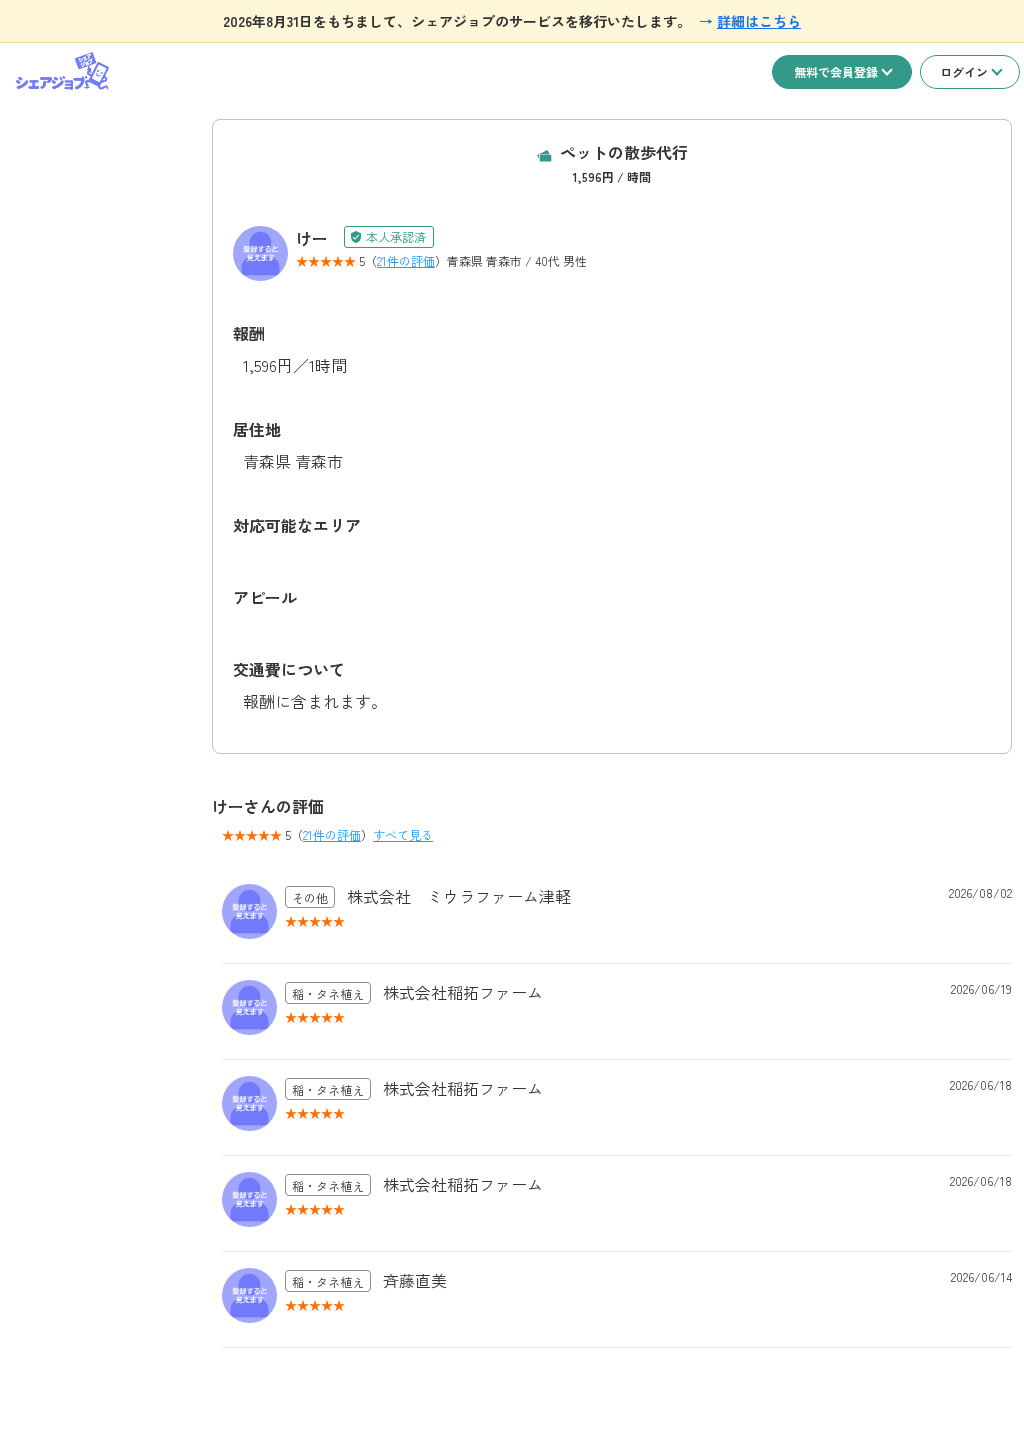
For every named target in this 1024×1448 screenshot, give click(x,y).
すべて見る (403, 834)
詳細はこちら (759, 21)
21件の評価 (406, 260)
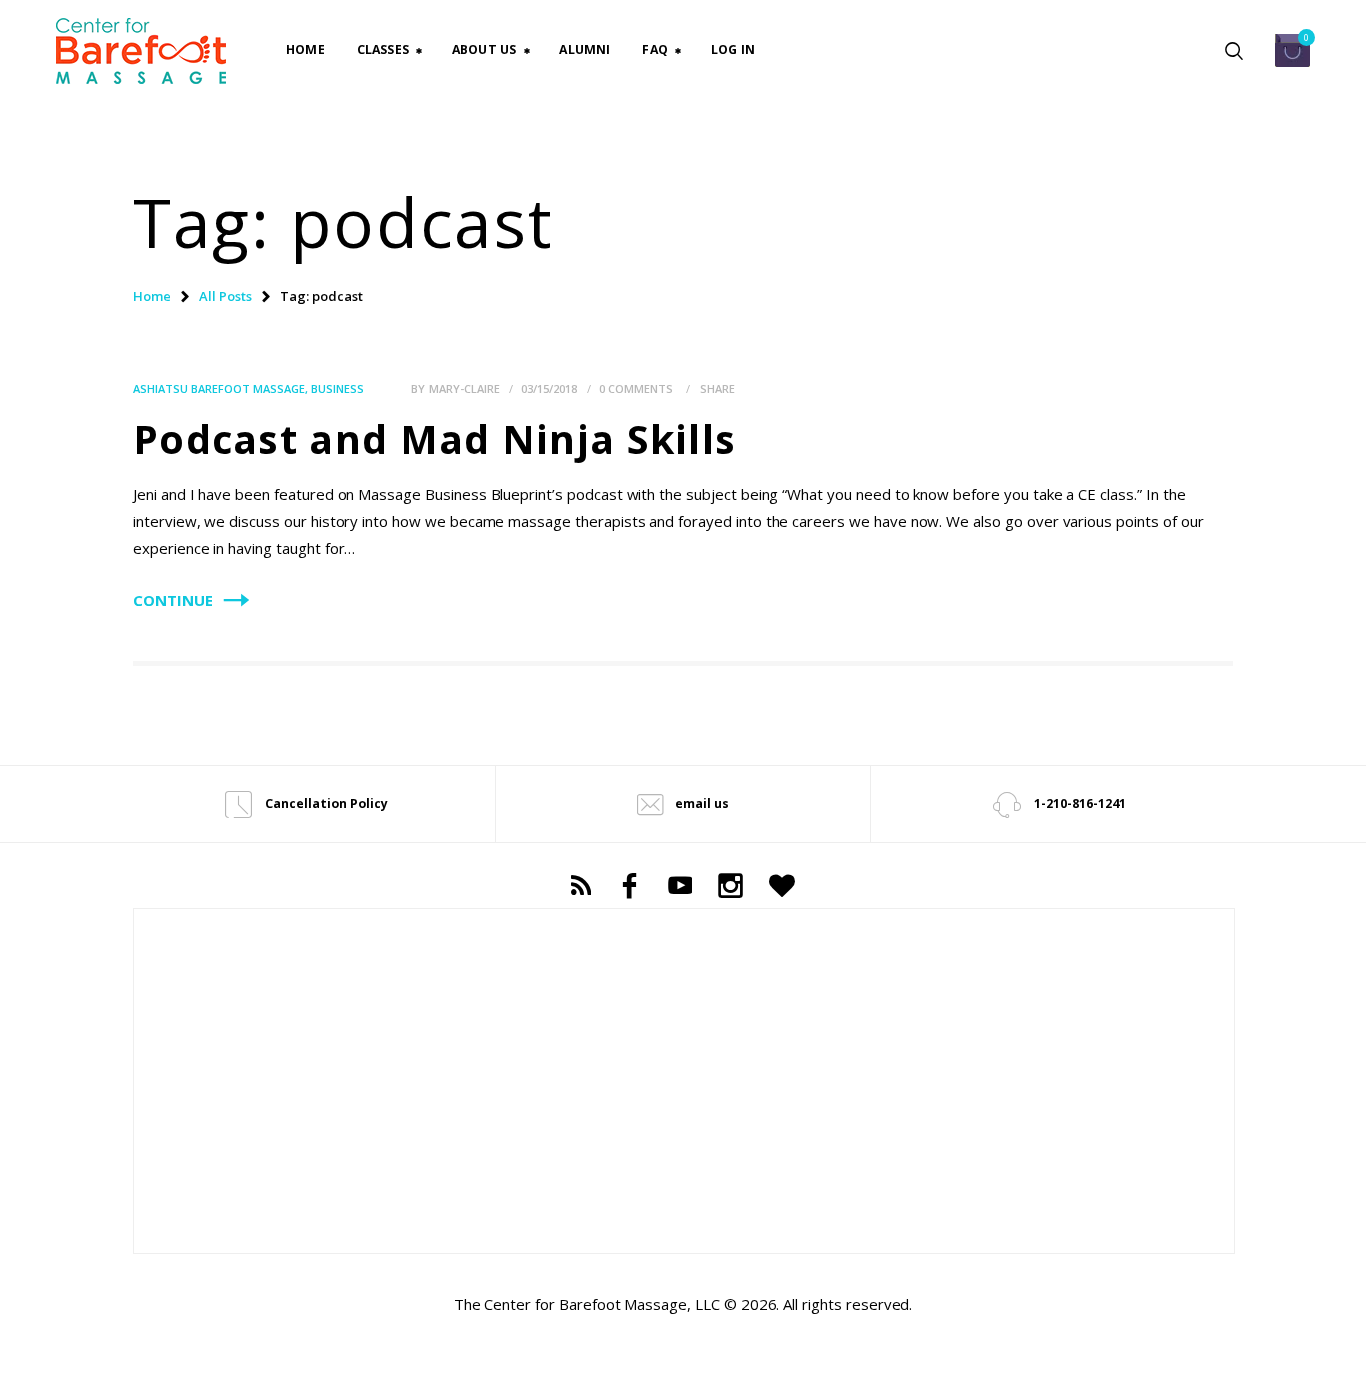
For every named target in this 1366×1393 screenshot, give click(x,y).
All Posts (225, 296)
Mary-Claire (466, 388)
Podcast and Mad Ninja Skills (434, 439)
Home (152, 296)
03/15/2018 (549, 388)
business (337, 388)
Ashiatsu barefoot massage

Task requirements. What lines of the material above hold the string "named"? Please copy them.

Result of the exercise.
For every named target in this 1024×1448 screenshot, give click(x,y).
For every named target in this 1366×1393 screenshot, give click(x,y).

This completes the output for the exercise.